We need to do better. Do more thinking about human rights when we design our systems. Not just sit in our little tech bubbles and assume we know better because we can code.

No. People do not have to be grateful for your largess. Especially when it connects them to abusive networks they want no part of.

Perhaps the pushback is feeling judged. It's kinda hard to internalize why people feel the harm. Just why do they react so loudly when you come from our other social networks? When you want to bring new ideas and life? Like you aren't a rapist. You aren't a bad person. You don't abuse others. How dare folks judge you or your mates.

We aren't judging you in particular dude. Chillax. Although double down and you will show us just who you are. We will need to back away slowly and block. Possibly even at an instance level. We're judging your decisions. Your background. We're judging the series of steps in life and the people who egged you on to get to this point. It's okay, some of us were where you were. All you need to do is exercise that empathy a little more.

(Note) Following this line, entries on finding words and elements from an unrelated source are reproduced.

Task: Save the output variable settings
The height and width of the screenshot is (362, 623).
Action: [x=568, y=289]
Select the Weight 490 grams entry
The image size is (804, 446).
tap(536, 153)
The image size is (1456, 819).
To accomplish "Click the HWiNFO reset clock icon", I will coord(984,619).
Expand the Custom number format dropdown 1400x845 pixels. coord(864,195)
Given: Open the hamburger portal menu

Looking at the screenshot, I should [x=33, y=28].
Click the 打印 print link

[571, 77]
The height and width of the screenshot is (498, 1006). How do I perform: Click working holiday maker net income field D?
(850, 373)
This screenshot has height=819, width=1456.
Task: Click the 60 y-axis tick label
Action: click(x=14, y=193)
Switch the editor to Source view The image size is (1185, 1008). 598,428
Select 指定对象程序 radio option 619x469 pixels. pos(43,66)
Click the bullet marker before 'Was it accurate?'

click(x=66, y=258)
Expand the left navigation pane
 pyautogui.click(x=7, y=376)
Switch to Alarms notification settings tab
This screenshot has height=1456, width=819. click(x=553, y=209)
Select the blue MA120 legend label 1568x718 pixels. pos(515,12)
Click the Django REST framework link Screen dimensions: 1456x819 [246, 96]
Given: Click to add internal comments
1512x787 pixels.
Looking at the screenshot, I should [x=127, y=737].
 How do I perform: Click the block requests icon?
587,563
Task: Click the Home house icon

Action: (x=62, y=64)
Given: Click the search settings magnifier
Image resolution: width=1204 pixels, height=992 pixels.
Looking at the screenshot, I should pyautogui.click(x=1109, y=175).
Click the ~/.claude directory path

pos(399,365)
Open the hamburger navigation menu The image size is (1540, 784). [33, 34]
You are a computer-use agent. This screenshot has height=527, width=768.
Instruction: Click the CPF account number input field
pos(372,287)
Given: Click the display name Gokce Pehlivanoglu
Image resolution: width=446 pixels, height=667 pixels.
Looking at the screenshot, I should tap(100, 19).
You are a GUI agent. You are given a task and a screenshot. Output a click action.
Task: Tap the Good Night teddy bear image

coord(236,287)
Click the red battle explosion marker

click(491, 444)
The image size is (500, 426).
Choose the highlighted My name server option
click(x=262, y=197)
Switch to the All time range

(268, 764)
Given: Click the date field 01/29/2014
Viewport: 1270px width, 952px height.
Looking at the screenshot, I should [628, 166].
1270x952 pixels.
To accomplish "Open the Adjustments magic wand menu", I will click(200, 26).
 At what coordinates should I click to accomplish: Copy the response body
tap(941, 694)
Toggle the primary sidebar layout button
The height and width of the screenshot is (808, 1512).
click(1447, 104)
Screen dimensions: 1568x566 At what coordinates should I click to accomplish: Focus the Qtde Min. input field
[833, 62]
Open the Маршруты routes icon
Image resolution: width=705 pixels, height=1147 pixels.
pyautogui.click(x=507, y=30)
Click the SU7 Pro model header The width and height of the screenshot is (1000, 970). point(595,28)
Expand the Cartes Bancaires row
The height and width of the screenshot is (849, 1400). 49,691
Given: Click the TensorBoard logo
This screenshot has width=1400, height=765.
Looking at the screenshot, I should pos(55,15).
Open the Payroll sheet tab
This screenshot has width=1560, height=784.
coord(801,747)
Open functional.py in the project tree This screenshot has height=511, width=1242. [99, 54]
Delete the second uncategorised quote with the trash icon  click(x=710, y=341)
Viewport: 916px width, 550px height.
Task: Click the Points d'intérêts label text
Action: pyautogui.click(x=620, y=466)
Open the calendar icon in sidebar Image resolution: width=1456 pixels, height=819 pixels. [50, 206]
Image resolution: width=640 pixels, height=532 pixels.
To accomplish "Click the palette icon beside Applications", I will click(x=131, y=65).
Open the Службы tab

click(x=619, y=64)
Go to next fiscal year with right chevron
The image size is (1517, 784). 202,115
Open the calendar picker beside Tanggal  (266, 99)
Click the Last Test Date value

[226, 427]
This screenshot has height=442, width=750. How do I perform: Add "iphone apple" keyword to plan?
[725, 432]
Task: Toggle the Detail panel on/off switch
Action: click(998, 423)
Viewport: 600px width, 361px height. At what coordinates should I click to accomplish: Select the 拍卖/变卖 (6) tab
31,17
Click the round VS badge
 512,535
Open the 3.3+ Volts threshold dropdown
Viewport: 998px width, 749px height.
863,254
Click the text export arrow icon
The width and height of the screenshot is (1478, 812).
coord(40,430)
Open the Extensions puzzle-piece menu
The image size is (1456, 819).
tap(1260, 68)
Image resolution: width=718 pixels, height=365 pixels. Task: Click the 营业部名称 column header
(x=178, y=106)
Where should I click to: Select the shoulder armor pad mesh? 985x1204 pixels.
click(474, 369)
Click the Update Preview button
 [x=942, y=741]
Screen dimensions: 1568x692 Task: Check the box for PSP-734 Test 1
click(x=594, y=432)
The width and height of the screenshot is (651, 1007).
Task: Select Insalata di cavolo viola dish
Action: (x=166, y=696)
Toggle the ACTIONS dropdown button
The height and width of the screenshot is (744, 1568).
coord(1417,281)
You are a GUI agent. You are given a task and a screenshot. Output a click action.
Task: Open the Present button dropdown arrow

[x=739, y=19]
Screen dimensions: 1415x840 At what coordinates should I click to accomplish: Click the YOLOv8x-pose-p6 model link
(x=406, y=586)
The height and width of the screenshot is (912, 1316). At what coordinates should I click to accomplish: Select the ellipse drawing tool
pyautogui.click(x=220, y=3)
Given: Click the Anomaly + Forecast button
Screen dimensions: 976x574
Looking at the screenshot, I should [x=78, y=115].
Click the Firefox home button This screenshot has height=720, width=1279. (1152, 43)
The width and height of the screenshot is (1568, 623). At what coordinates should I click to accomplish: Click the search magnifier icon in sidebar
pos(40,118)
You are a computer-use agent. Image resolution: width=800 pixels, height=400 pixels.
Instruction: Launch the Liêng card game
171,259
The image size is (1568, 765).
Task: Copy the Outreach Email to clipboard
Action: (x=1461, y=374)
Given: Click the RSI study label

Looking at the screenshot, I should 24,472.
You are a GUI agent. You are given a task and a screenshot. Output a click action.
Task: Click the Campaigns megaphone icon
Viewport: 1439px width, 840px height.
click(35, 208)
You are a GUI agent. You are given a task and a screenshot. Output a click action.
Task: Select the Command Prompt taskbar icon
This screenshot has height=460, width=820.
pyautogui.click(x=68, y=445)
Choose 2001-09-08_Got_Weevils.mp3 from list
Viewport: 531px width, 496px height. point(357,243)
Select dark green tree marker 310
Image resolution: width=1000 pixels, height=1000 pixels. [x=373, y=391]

The vibe is different here. It's also different from instance to instance. Federation is a series of intersecting bubbles with more complex politics and negotiation than trade unions in the 1950s in the UK.

Intersectionality in politics and our systems of organising is not a new thing. We all need to learn more and do the work.

But what's wrong with Opt-out?

Anyway. If you're someone rigorously defending the opt-out and using technical arguments. I have some advice.

Stop. Back off. Consider that this isn't a technical problem. The overarching issue, that keeps repeating on and on, isn't the tech. We can't tech our way out harder. It takes community and moderation. Accepting moderation is emotional labour and you need to pay for it.

But if that's too hard for you. Consider for a moment asking nicely. Get our enthusiastic consent. It's better for your growth anyway, if you have cheerleaders for your bridges. People outside your tech bubble who like the ease of connection.

But there will be another ill-considered service. With opt-out, we will once again kick up a fuss and watch as a bunch of very privileged white folk complain about hurt feelings and just how harsh that criticism was.

I honestly have to ask. Have you never been doxxed? Has 4 Chan ever put its beady eyes on you. Or the Gamergate types? Or even has a faction on the fediverse decided to try and get you to leave the network, to harass your instance out of existence?

That criticism was mild.

But by all means, take offense when people call you out on the rapey vibes. The culture in tech is very rapey and we're kinda tired of it. Actually, scratch that, our culture in general is unsafe and rapey. Take a look at everyone's invited if you don't believe me. There are vulnerable folks on here who have been abused and harassed. They want a relatively public space where they don't have to consider an attack from larger networks.

It's a human problem. Design with Human Rights in the first place. Systems turn out very differently when you do.

Design for and ask for informed enthusiastic consent.

Then we won't have to keep having these little chats.